--- EXTRAIT DU DOCUMENT ---

Les TIC (Technologies de l’information et de la communication) peuvent bien sûr contribuer à améliorer l’efficacité opérationnelle des banques. Plus fondamentalement, elles deviennent aussi des leviers clés de la défense et du développement de leur fonds de commerce. Deux innovations parmi d’autres illustrent cette nécessaire mutation.
Première innovation, le "m-paiement" c’est-à-dire l’utilisation du téléphone mobile (d’où le "m") comme moyen de paiement. Les technologies utilisées peuvent être dans ce cas très différentes : SMS, USSD pour des technologies liées aux réseaux mobiles, les systèmes sans contacts comme le NFC jusqu’aux technologies sonores telles que le NSDT.
À la fin l’enjeu est le même : proposer que le
téléphone portable soit un nouveau moyen de paiement pour échanger en quelque
sorte des liquidités de manière ubiquitaire. Si le succès du paiement mobile par
NFC reste encore à démontrer en France (expérimentation de Nice), les résultats
illustrant un véritable usage sont bel et bien là notamment en Asie, en Amérique
Latine et en Afrique.
Ce sont en effet les pays disposant d’un choix moins large en moyen de paiement et d’un faible taux de bancarisation, qui ont été les pionniers. Les usages concernent aussi bien les échanges de personne à personne (le "peer to peer") que l’achat chez un commerçant, le paiement des salaires, des factures voire des impôts.

---

OBJECTIF DE L'EXERCICE:
Prolongez le texte sur les banques et le paiement mobile en reprenant juste après sa dernière phrase.

--- DONNÉES ÉTUDIÉES ---

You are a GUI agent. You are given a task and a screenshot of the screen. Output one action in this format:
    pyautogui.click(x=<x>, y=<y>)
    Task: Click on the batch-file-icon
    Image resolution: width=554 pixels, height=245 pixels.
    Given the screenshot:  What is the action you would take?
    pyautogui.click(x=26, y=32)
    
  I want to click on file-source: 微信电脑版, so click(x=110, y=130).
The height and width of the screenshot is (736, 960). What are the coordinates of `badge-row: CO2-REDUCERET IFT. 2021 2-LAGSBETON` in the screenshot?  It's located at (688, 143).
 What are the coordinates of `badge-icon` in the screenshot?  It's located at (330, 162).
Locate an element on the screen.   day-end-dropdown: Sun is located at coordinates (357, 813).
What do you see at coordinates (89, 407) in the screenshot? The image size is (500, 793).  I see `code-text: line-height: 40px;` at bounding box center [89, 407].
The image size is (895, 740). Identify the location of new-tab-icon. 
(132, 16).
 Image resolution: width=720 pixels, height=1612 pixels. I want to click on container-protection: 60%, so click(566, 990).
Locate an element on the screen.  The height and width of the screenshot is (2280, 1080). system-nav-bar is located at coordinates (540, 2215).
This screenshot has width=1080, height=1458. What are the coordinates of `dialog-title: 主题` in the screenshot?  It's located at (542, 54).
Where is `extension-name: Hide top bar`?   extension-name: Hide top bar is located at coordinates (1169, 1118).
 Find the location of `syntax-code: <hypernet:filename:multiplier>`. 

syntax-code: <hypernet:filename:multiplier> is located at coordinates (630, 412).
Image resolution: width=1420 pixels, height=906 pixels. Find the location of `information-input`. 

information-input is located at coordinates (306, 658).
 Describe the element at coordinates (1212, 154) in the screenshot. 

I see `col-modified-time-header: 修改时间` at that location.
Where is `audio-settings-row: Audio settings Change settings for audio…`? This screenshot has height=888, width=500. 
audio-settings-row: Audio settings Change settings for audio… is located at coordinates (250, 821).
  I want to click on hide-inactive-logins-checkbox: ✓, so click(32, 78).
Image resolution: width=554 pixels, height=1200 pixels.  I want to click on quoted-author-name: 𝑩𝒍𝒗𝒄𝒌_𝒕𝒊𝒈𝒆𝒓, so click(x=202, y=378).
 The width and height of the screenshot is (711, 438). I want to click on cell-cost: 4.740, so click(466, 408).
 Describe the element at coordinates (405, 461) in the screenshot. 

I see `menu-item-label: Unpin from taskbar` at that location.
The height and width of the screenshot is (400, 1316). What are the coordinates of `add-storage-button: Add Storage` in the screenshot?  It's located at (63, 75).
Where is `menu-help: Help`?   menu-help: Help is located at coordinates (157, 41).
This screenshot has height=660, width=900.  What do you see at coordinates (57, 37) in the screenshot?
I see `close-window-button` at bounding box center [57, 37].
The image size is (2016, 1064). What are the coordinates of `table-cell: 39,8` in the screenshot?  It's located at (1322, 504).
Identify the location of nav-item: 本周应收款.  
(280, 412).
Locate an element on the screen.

---

RÉPONSE CI-DESSOUS:
Seconde innovation clé, l’évolution de ventes de smartphones et les opportunités d’usage en résultant, ainsi que l’appétence avérée pour les services bancaires via mobile (consultation des comptes, virements sur comptes d’épargne en ligne, dépôts de chèques, paiement de factures…) consacre l’inexorable montée en puissance du "mobile banking". Ce phénomène touche aujourd’hui à des degrés divers l’ensemble des régions du globe ; il dépasse la clientèle des jeunes générations et concerne aussi une clientèle aisée, souvent multibancarisée, très profitable pour les banques et appétente à un nouveau type de relation pour un certain nombre de prestations.
Il s’est traduit ces dernières années par de nombreuses initiatives, notamment le développement d’"apps" censées coller aux besoins des clients et pertinentes par rapport à leur contexte d’utilisation, à la localisation du client et au type de terminal utilisé (smartphone, tablette...).
Dans ces deux cas de figure, trois dimensions sont impactées : la vente, la dimension commerciale d’une part ; la relation client ensuite et, enfin, l’organisation même des banques.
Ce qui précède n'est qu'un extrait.